13/AGO 2026
Jornalista responsável: Marcos Santos

PF faz operação contra desvio de verbas federais em licitações da Codevasf

Publicado em 20 de julho, 2022

PF faz operação contra desvio de verbas federais em licitações da Codevasf

A Polícia Federal deflagrou hoje (20) nas cidades de São Luís, Dom Pedro, Codó, Santo Antônio dos Lopes e Barreirinhas, no Maranhão, a operação Odoacro. Foto: Divulgação

A Polícia Federal deflagrou hoje (20) nas cidades de São Luís, Dom Pedro, Codó, Santo Antônio dos Lopes e Barreirinhas, no Maranhão, uma operação para desarticular uma associação criminosa que promove fraudes, desvios de recursos públicos e lavagem de dinheiro, envolvendo verbas federais da Companhia de Desenvolvimento dos Vales do São Francisco e do Parnaíba (Codevasf).

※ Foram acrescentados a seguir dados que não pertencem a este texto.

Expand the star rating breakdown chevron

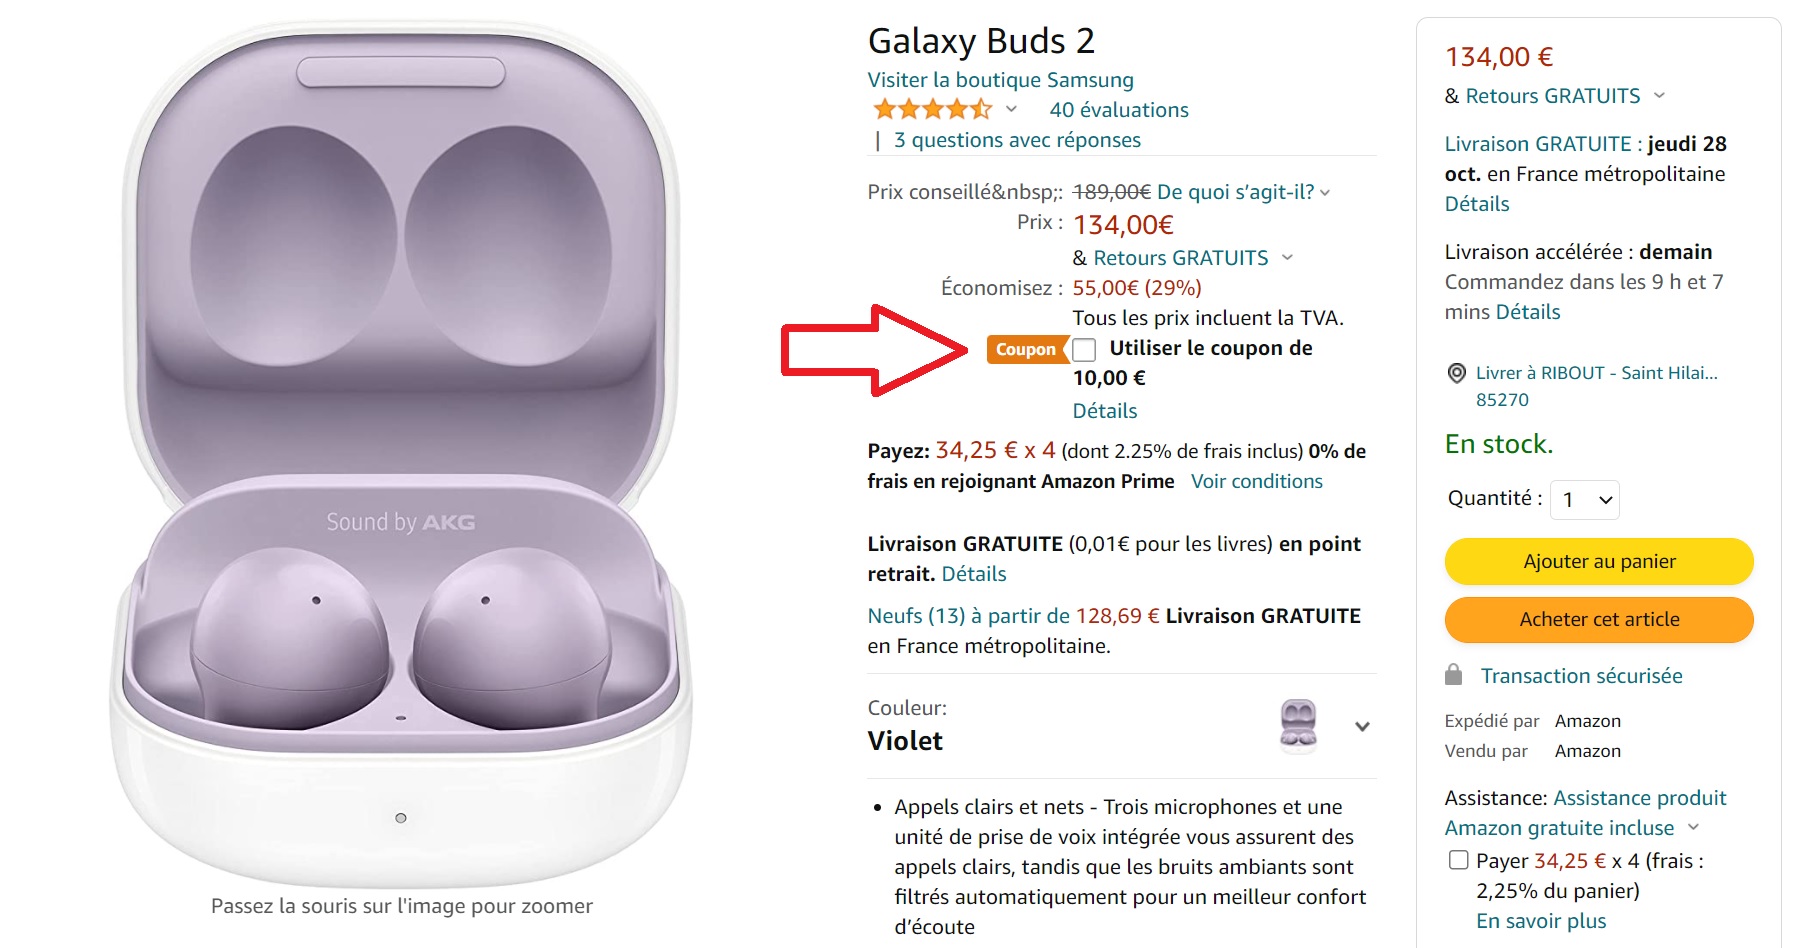[1011, 109]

Batizada de Odoacro, a investigação constatou a existência de um esquema de lavagem de dinheiro a partir do desvio de dinheiro de licitações fraudadas. Estão sendo cumpridos um mandado de prisão e 16 de busca e apreensão.

Policiais federais já apreenderam na operação R$ 1,3 milhão em dinheiro, além de itens luxuosos, como relógios importados.

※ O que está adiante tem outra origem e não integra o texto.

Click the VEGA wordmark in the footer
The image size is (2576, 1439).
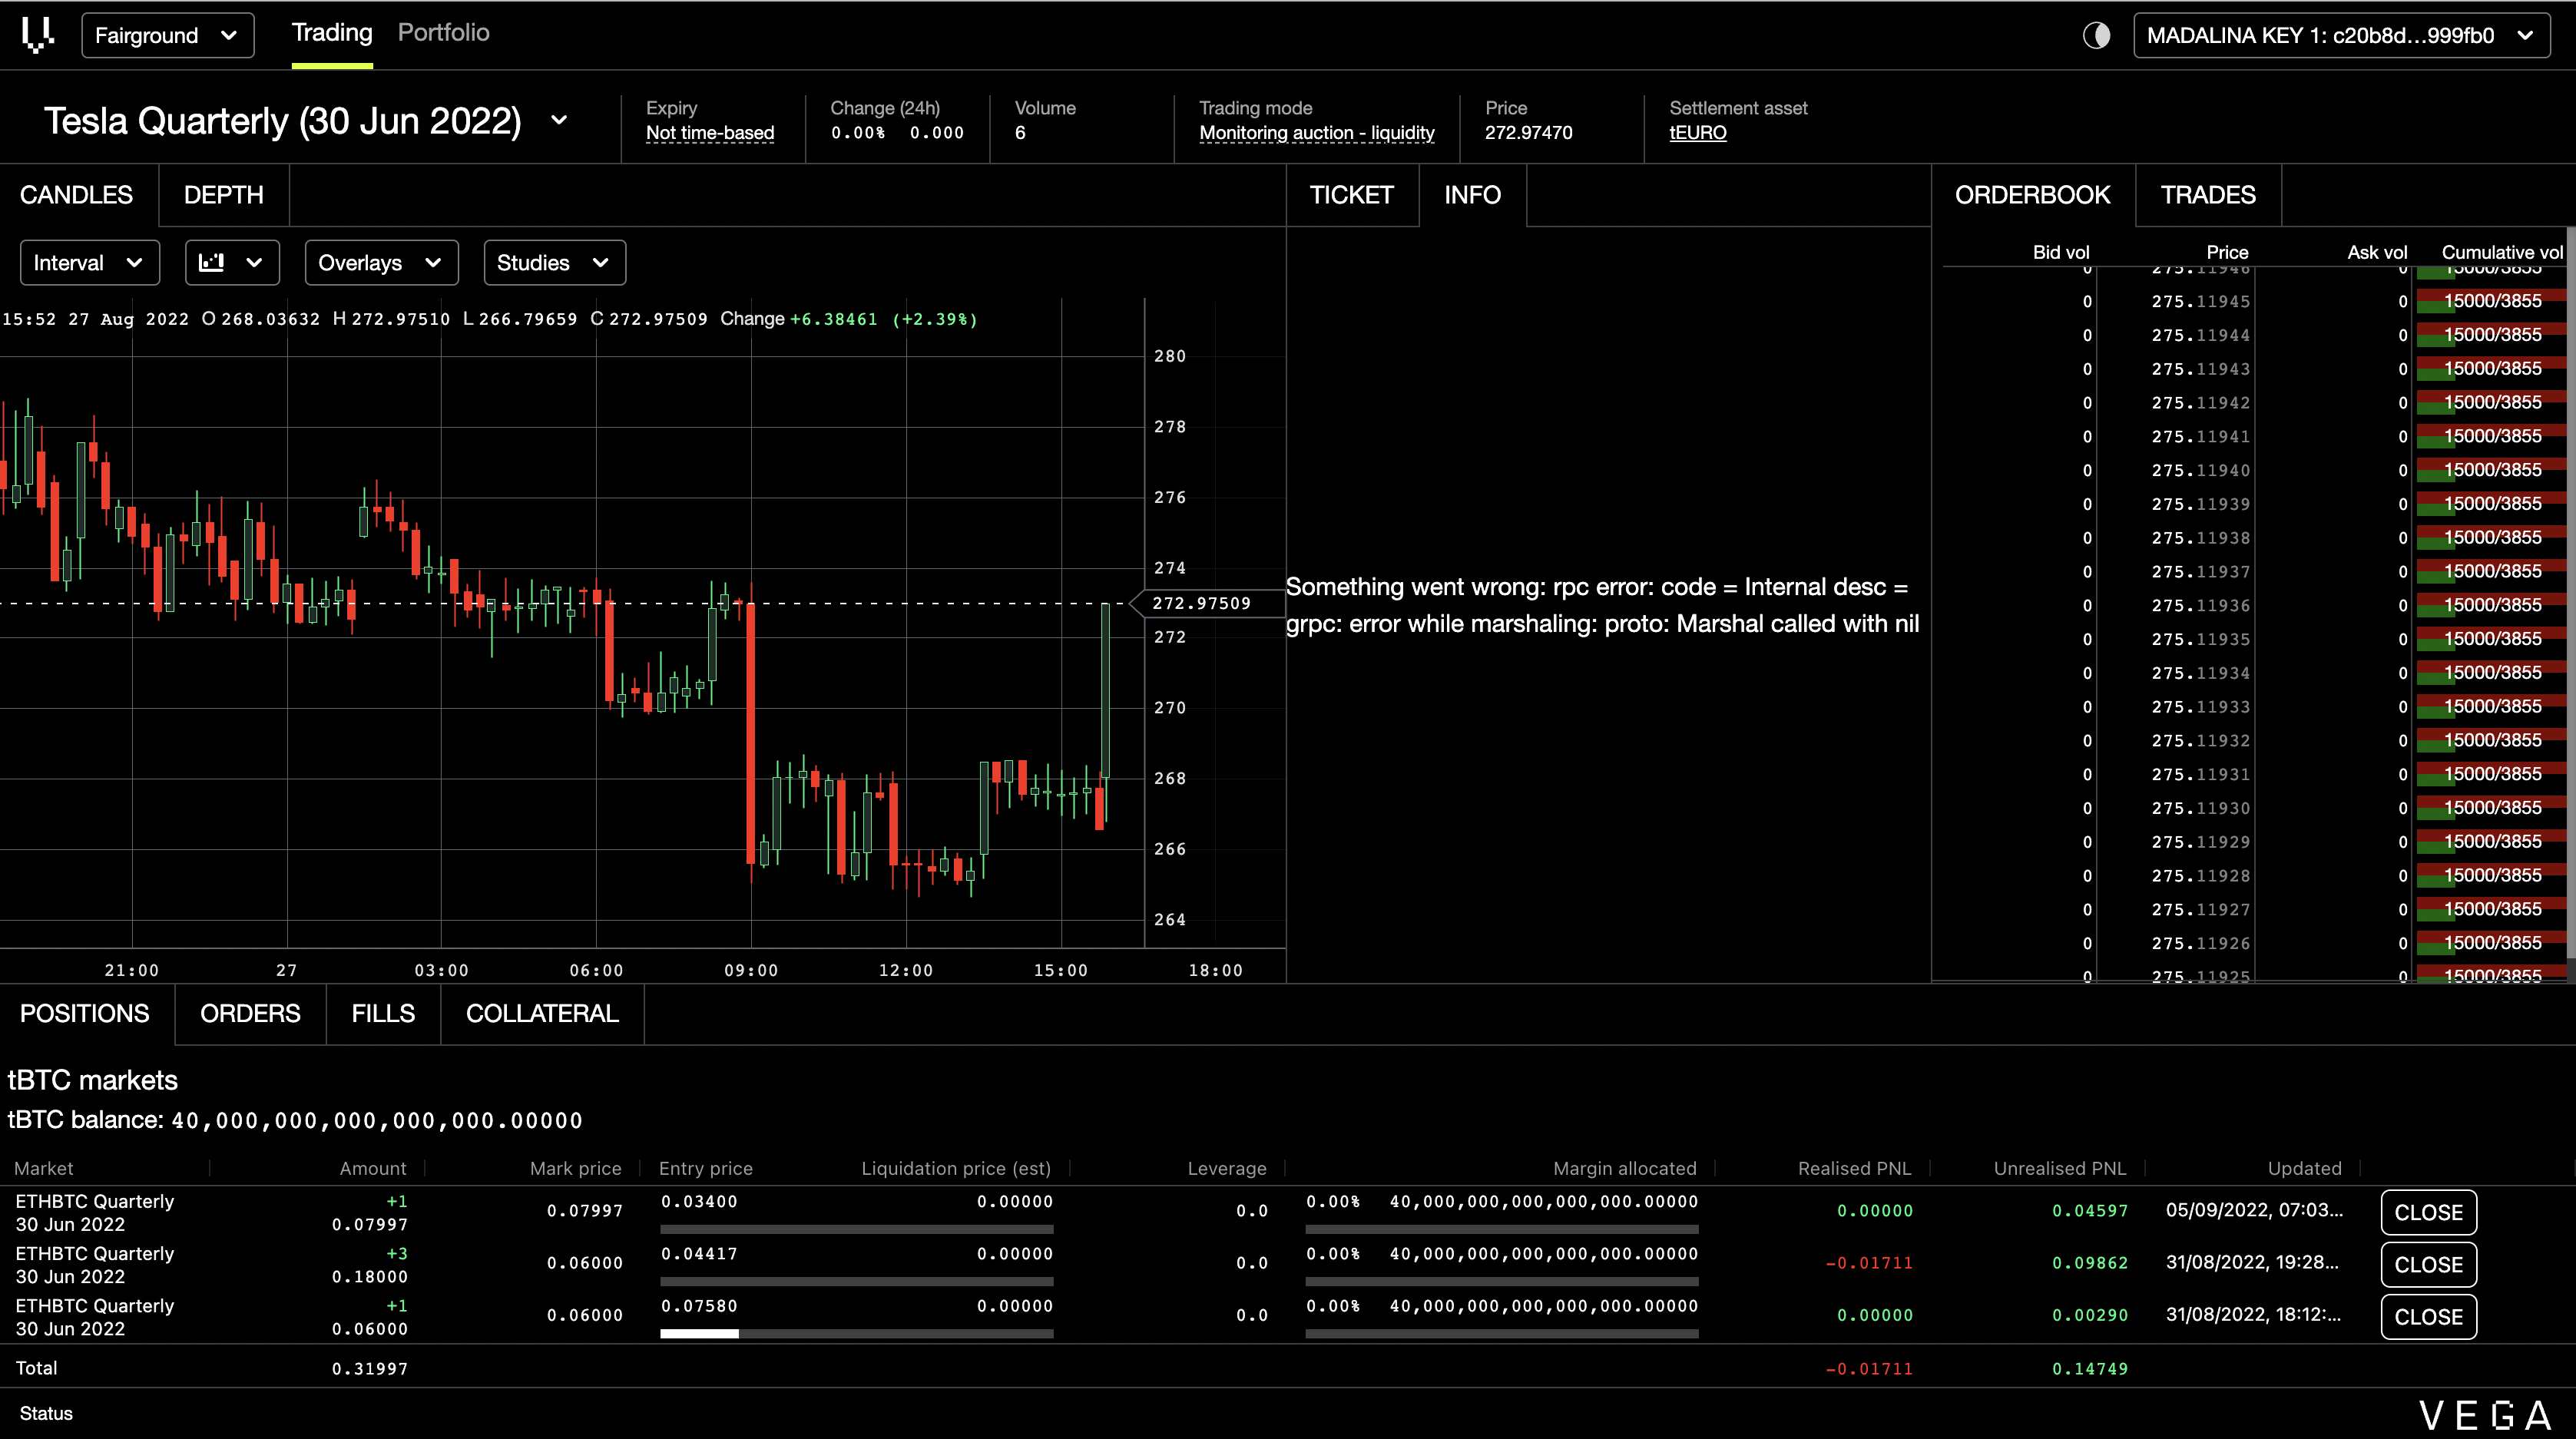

O esquema funcionava com a criação de empresas de fachada ligadas aos integrantes da associação criminosa que simulavam disputar entre si licitações da Codevasf. Ao final do procedimento, a empresa principal do grupo ganhava a licitação e fechava os contratos com a Codevasf.

A estatal foi turbinada no governo Bolsonaro por meio de emendas parlamentares. De 2018 a 2021, o valor empenhado pela estatal avançou de R$ 1,3 bilhão para R$ 3,4 bilhões, a reboque de emendas parlamentares que saltaram de R$ 302 milhões para R$ 2,1 bilhões.

Verbas federais

“As diligências apontaram para a utilização do mesmo modus operandi [modo de operação], inclusive com as mesmas pessoas interpostas e empresas de fachada, de condutas realizadas em 2015, quando a Polícia Civil conseguiu identificar uma associação criminosa instituída para desviar recursos públicos do município de Dom Pedro/MA”, informou a Polícia Federal.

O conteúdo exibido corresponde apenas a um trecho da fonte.